— Prompt —
In the essential oils study, which oil showed the best antibacterial activity against all selected bacterial strains in the MIC assay?

— Quoted passage —
╭──

Antimicrobial activity of the bioactive components of essential oils from Pakistani spices against Salmonella and other multi-drug resistant bacteria.

BACKGROUND: The main objective of this study was the phytochemical characterization of four indigenous essential oils obtained from spices and their antibacterial activities against the multidrug resistant clinical and soil isolates prevalent in Pakistan, and ATCC reference strains. METHODS: Chemical composition of essential oils from four Pakistani spices cumin (Cuminum cyminum), cinnamon (Cinnamomum verum), cardamom (Amomum subulatum) and clove (Syzygium aromaticum) were analyzed on GC/MS. Their antibacterial activities were investigated by minimum inhibitory concentration (MIC) and Thin-Layer Chromatography-Bioautographic (TLC-Bioautographic) assays against pathogenic strains Salmonella typhi (D1 Vi-positive), Salmonella typhi (G7 Vi-negative), Salmonella paratyphi A, Escherichia coli (SS1), Staphylococcus aureus, Pseudomonas fluorescens and Bacillus licheniformis (ATCC 14580). The data were statistically analyzed by using Analysis of Variance (ANOVA) and Least Significant Difference (LSD) method to find out significant relationship of essential oils biological activities at p <0.05. RESULTS: Among all the tested essential oils, oil from the bark of C. verum showed best antibacterial activities against all selected bacterial strains in the MIC assay, especially with 2.9 mg/ml concentration against S. typhi G7 Vi-negative and P. fluorescens strains. TLC-bioautography confirmed the presence of biologically active anti-microbial components in all tested essential oils. P. fluorescens was found susceptible to C. verum essential oil while E. coli SS1 and S. aureus were resistant to C. verum and A. subulatum essential oils, respectively, as determined in bioautography assay. The GC/MS analysis revealed that essential oils of C. cyminum, C. verum, A. subulatum, and S. aromaticum contain 17.2% cuminaldehyde, 4.3% t-cinnamaldehyde, 5.2% eucalyptol and 0.73% eugenol, respectively. CONCLUSIONS: Most of the essential oils included in this study possessed good antibacterial activities against selected multi drug resistant clinical and soil bacterial strains. Cinnamaldehyde was identified as the most active antimicrobial component present in the cinnamon essential oil which acted as a strong inhibitory agent in MIC assay against the tested bacteria. The results indicate that essential oils from Pakistani spices can be pursued against multidrug resistant bacteria.

╰──

— Data excerpts —
╭──

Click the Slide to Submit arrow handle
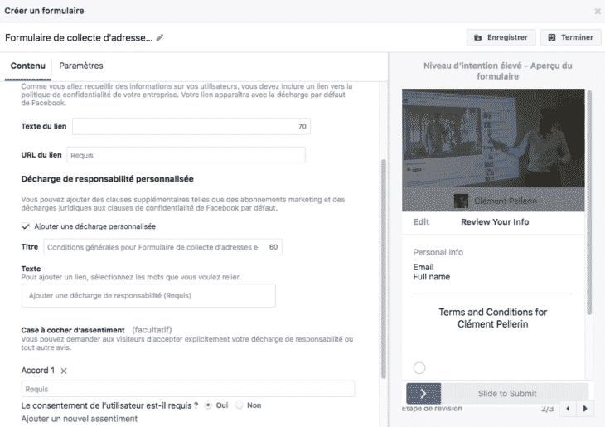The image size is (605, 427). tap(423, 393)
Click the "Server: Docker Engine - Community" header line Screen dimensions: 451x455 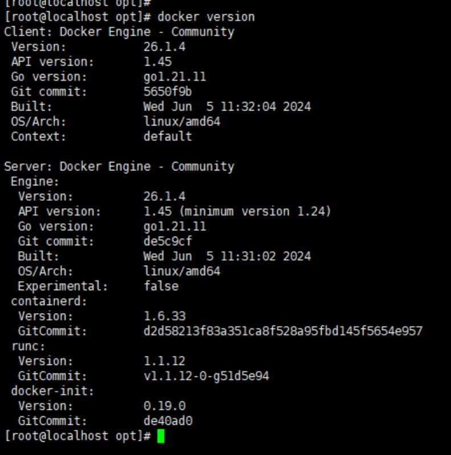tap(119, 166)
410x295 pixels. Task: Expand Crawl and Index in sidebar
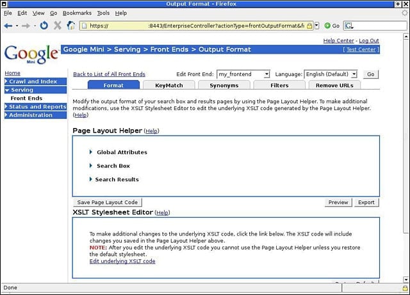pyautogui.click(x=36, y=81)
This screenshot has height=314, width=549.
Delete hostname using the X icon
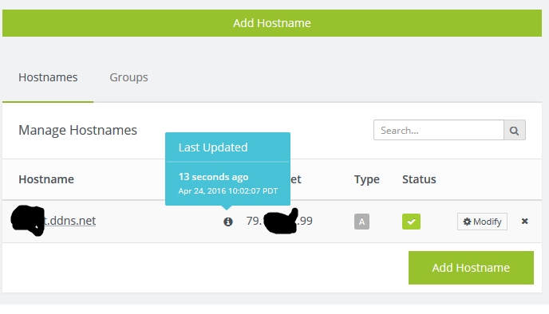[x=524, y=222]
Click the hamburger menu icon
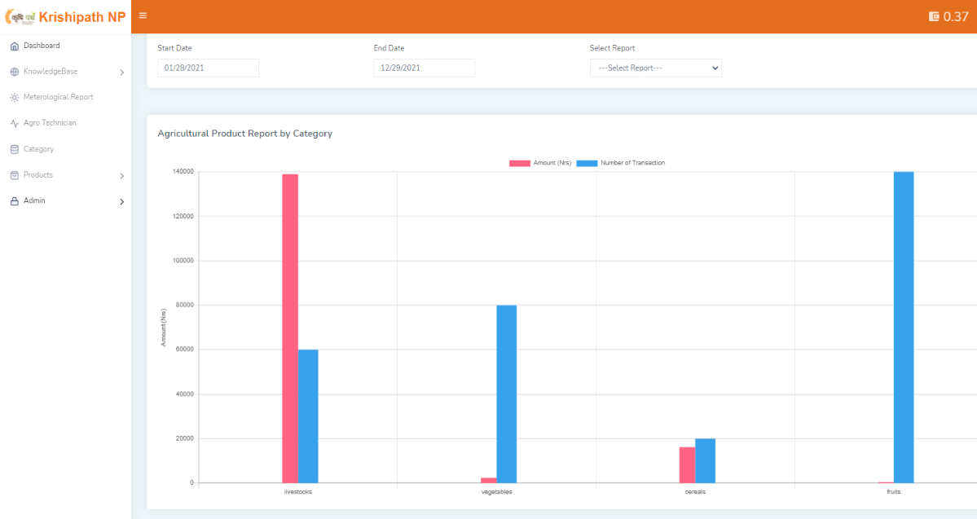The width and height of the screenshot is (977, 519). (x=143, y=15)
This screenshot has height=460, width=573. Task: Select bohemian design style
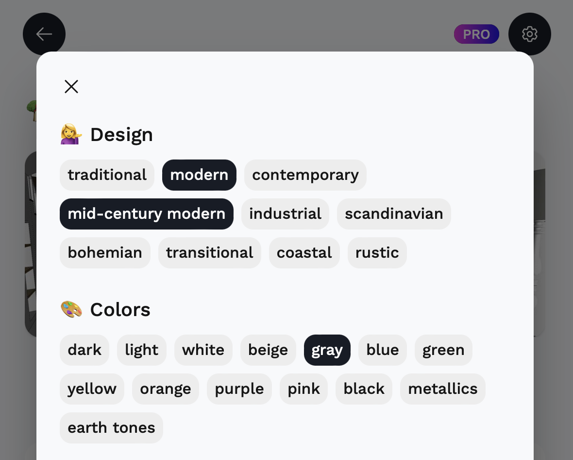click(x=105, y=253)
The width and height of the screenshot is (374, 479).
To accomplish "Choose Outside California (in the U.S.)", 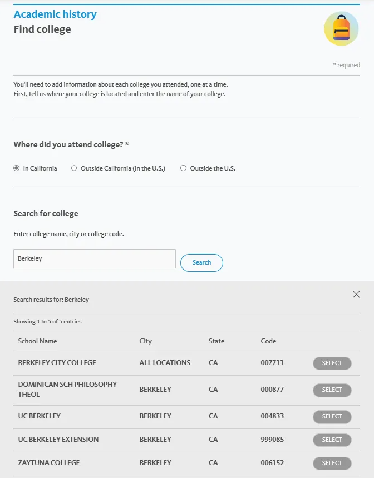I will click(x=74, y=168).
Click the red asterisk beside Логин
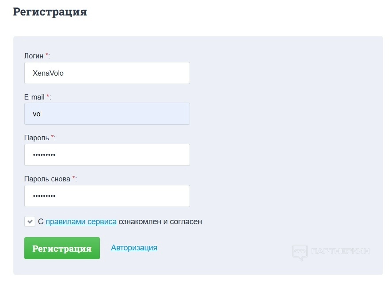This screenshot has width=392, height=284. 47,56
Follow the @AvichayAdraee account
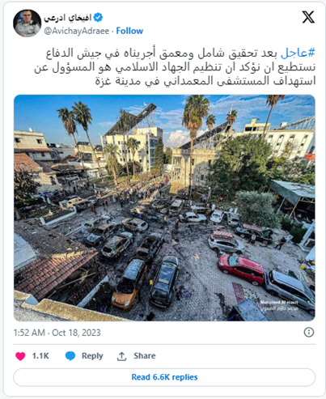Screen dimensions: 326x399 129,31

╰──

— Expected answer —
The oil from the bark of C. verum (cinnamon).